Есаул (СИ) - Тарасов Ник - Страница 36
- Предыдущая
- 36/53
- Следующая
— Проходите! — махнул рукой подьячий. — Ларион Афанасьевич велел принять сейчас.
Я мысленно снял шапку и поклонился перед Карлом Ивановичем. Одно письмо. Два часа на морозе вместо неделей обивания порогов. В этом веке (да и в моем бывшем тоже) связи — это валюта твёрже алмазов.
Мы поднялись по ступеням.
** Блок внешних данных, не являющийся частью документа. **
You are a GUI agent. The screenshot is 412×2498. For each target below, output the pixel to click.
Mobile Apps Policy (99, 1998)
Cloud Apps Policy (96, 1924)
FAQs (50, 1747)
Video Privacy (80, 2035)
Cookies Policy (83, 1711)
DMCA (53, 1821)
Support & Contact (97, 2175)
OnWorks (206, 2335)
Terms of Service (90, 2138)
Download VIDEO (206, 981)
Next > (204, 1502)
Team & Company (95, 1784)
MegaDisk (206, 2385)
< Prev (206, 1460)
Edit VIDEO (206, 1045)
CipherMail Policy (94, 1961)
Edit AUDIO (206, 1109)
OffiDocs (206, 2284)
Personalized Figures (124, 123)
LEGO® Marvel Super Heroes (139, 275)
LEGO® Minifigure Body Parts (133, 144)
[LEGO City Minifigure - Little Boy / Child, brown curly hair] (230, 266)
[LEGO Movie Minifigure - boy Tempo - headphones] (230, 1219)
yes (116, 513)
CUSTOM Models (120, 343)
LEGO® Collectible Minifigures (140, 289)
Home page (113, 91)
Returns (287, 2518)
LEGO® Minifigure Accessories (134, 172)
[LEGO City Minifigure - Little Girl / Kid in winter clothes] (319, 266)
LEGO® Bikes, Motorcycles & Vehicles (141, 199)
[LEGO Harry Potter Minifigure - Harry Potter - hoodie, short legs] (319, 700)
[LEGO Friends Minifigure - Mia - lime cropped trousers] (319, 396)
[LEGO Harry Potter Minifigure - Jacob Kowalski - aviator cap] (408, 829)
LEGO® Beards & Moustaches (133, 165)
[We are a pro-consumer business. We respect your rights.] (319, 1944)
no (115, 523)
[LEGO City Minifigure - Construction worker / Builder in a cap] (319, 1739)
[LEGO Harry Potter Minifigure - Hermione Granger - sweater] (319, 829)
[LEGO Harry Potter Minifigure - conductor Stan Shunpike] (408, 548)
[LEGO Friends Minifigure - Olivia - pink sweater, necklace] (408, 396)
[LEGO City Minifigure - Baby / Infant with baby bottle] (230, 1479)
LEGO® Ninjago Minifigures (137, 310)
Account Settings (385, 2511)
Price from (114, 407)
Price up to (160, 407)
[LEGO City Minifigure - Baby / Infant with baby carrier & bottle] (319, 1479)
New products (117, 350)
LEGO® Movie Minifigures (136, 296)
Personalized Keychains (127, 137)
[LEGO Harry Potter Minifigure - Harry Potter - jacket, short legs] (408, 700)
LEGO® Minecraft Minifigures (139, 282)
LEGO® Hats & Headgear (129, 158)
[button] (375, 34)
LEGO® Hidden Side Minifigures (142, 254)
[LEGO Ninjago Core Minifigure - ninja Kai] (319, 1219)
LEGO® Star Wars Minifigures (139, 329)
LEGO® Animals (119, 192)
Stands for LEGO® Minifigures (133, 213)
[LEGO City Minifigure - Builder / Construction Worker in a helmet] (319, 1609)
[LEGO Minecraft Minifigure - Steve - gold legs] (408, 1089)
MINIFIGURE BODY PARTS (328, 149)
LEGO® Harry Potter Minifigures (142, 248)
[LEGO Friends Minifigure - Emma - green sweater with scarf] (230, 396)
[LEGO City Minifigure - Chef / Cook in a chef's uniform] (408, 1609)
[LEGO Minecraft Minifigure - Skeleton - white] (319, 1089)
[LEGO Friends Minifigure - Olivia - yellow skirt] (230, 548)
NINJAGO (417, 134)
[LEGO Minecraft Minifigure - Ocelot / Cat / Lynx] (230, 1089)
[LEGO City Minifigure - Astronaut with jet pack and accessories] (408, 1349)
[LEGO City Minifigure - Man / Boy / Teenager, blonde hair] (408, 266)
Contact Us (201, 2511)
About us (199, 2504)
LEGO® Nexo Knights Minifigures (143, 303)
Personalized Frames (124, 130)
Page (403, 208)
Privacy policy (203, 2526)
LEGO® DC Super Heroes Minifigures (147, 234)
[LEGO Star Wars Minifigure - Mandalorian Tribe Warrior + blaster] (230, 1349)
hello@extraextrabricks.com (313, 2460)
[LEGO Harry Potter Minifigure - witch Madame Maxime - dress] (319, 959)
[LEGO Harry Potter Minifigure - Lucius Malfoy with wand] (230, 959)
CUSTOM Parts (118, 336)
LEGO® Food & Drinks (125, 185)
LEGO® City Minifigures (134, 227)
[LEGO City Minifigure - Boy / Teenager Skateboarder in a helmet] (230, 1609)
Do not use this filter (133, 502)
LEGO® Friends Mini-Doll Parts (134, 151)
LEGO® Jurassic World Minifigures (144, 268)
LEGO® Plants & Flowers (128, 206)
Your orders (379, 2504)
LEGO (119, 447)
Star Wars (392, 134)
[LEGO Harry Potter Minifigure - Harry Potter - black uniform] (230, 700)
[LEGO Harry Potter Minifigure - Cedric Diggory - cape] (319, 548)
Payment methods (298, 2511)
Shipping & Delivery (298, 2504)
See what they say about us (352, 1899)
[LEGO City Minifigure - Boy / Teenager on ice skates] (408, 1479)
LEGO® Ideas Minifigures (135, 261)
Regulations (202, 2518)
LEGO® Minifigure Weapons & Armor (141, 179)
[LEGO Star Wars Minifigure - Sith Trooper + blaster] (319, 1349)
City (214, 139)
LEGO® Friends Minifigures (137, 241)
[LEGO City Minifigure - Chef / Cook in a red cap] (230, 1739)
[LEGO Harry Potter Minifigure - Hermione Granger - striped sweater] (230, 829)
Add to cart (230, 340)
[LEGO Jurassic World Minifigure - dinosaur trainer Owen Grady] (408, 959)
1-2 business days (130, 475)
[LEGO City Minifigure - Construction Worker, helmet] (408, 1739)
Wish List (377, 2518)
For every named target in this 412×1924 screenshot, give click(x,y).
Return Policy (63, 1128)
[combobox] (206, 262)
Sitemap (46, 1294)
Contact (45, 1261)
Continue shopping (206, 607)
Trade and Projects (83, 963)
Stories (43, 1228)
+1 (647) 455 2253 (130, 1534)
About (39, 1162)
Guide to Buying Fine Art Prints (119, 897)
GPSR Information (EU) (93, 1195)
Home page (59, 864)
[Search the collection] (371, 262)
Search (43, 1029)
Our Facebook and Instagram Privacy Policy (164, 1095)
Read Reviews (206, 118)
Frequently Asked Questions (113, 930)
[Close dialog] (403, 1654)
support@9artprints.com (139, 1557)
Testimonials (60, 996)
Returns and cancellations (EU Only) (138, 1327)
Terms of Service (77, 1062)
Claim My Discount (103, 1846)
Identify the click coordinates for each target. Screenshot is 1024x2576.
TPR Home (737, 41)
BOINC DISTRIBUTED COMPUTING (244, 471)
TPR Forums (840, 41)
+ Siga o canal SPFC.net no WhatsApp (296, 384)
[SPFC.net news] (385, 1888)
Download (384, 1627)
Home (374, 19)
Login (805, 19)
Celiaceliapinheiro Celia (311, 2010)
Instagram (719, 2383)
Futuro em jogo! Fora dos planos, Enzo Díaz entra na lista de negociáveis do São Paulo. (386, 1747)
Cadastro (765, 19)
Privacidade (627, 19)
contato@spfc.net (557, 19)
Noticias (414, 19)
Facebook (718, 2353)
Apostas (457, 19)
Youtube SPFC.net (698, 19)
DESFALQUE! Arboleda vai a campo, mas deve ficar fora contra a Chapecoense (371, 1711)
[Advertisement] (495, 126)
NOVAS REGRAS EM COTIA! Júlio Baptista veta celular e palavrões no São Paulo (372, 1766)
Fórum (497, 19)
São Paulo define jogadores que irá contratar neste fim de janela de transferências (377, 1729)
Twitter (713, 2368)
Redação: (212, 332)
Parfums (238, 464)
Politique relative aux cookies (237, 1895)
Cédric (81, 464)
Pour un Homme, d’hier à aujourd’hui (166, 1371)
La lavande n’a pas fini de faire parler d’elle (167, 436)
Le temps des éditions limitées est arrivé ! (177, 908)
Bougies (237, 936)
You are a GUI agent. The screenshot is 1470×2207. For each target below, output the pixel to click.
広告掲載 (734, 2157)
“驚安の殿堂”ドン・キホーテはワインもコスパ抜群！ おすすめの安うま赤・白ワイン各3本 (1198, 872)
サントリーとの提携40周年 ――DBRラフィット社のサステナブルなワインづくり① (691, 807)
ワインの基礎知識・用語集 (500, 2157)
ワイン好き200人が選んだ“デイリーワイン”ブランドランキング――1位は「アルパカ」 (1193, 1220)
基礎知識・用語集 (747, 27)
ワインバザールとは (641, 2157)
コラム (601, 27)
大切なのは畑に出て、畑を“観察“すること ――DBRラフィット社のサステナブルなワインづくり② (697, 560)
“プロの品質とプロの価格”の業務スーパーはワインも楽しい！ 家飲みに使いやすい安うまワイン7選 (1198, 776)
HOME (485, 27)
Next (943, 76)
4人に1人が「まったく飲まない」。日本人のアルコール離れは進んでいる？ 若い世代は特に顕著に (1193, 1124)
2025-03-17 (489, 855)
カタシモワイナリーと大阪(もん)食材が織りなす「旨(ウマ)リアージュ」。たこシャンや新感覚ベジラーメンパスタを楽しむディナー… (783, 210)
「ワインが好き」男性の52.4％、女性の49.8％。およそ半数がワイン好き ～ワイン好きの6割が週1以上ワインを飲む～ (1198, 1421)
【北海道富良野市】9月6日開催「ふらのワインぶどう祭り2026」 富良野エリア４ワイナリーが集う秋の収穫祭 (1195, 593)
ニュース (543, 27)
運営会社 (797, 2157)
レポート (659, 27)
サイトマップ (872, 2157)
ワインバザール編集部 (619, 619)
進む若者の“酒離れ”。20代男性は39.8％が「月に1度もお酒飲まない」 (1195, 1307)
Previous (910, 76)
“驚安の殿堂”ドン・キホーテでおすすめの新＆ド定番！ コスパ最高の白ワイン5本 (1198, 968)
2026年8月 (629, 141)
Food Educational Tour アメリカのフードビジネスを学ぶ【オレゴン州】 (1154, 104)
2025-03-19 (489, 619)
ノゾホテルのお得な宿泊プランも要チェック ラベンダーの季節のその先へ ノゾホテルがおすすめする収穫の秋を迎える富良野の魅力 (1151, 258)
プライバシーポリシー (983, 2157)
Подьячий семенил впереди, поминутно оглядываясь на Бугая, словно боялся, что тот откусит кусок от перил.
Внутри приказа пахло специфически. Это был запах власти. Смесь горелого воска, прогорклых чернил, старой бумаги, пыли и… сушёной рыбы. Видимо, кто-то из писарей перекусывал прямо на рабочем месте.
Тесные коридоры, низкие своды. Вдоль стен — бесконечные полки, забитые свитками.
Я шёл и смотрел на эти свитки. Каждый из них — чья-то боль. Чья-то просьба. «Дайте хлеба». «Защитите от соседа». «Выделите порох». Тысячи голосов, замолкших в бумаге, ожидающих, когда на них упадет августейший взгляд. Или взгляд дьяка.
Подьячий привел нас к дубовой двери. Постучал костяшкой пальца — тихо, подобострастно.
— Войдите! — донесся изнутри сухой, скрипучий голос.
Мы вошли.
Палата была небольшой, жарко натопленной. В углу пылала изразцовая печь. Окна со слюдой пропускали мало света, поэтому на столе горели толстые восковые свечи в массивном шандале.
За столом, заваленным ворохом бумаг, сидел он. Ларион Афанасьевич.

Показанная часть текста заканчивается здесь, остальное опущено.